With the publication of his first novel, Other Voices, Other Rooms, Truman Capote achieved fame at the young age of twenty-four. His precocity, the bizarre nature and brilliant quality of the novel, and the astonishing photograph of the author on the book’s dust jacket (a figure, childlike in stature, who reclines on a period sofa and looks out with an expression of unsettling maturity and aloofness) made him widely discussed in both America and Europe. This debut set the tone of Capote’s later career, in which he consistently attained remarkable popularity while yet appealing to an elite audience of serious readers.
The publication one year later of A Tree of Night, and Other Stories (1949) consolidated Capote’s reputation as an author of baroque fiction, fiction concerned with the strange, often dreamlike inner states of estranged characters. A peculiarity of this volume, however, is that several of the stories it contains are lightly whimsical. The Grass Harp, which shares this more “sunlit” vision, shows Capote emerging, tentatively, from his “private,” subjective fiction; in this work, whimsy predominates as the individual gropes for his relationship to others.
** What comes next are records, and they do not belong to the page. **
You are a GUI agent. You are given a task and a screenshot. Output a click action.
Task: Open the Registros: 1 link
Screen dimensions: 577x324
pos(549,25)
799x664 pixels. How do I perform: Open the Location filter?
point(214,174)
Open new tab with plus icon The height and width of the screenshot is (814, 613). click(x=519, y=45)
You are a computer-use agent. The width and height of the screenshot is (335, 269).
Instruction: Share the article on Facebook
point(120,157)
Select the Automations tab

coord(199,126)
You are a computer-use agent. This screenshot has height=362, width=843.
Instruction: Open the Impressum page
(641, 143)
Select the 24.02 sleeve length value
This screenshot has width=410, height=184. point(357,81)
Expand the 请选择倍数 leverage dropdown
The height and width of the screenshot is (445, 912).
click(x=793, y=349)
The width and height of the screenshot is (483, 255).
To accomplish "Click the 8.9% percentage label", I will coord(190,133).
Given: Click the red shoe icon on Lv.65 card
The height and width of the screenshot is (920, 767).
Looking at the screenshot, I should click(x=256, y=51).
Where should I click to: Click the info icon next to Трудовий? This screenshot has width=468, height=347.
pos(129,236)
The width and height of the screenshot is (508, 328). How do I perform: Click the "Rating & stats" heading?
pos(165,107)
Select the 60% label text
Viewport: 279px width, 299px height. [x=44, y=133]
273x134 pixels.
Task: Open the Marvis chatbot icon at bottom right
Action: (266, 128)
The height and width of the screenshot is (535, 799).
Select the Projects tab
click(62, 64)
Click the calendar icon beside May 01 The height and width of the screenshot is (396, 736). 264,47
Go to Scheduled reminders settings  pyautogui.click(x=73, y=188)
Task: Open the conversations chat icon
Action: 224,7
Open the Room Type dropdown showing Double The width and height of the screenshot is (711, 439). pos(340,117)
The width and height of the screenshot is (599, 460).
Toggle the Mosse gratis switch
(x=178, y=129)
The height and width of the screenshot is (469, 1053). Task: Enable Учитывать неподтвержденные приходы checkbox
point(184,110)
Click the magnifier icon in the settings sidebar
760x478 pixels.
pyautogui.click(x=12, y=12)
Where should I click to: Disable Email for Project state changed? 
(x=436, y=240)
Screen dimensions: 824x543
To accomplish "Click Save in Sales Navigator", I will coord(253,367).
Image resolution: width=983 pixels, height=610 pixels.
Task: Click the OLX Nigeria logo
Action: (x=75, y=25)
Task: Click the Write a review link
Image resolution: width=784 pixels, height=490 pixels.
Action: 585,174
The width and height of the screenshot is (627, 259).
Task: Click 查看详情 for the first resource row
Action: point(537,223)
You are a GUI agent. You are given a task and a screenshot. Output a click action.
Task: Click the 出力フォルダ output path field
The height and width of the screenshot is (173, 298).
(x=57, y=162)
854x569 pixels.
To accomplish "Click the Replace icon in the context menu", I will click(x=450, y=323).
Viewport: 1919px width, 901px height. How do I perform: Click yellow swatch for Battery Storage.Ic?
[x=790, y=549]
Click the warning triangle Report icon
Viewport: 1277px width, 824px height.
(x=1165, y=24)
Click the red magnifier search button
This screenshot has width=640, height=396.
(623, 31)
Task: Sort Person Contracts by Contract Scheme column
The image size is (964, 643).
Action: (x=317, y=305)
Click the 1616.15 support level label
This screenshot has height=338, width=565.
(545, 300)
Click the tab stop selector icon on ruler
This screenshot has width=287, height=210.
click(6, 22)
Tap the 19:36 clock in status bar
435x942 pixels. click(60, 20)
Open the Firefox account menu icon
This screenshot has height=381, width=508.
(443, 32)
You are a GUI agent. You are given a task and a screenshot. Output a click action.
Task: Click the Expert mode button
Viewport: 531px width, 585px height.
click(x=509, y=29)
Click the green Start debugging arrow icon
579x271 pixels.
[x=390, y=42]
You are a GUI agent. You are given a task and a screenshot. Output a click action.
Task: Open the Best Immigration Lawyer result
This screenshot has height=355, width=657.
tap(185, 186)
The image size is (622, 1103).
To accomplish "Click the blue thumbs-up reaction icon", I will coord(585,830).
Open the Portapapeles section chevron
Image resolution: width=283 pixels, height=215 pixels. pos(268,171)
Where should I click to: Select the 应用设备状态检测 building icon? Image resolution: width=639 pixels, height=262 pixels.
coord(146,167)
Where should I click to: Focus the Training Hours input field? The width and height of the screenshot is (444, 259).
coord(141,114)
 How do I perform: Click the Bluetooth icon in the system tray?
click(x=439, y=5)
Breakfast at Tiffany’s moves further out into the world, and this tendency becomes more pronounced still in his nonfiction novel In Cold Blood.
His unfinished novel Answered Prayers, with its large gallery of precisely observed characters, was Capote’s fullest effort to engage the many-sided world of actual social experience. In whatever form he wrote, however, whether sequestered fantasy or fiction with a social orientation, Capote’s preoccupations remained constant—loneliness and isolation, the dichotomy between the world and the self, the deprivations of the innocent or unconventional and their moments of grace.
Capote’s strength was mainly in the briefer modes—in the vignette, short story, and short novel. Of his longer works, the best is In Cold Blood, the most accomplished “nonfiction novel” of its time. Called by Norman Mailer “the most perfect writer of my generationword for word, rhythm upon rhythm,” Capote is known for being a great stylist. There is no question that he belongs in the first rank of modern American writers.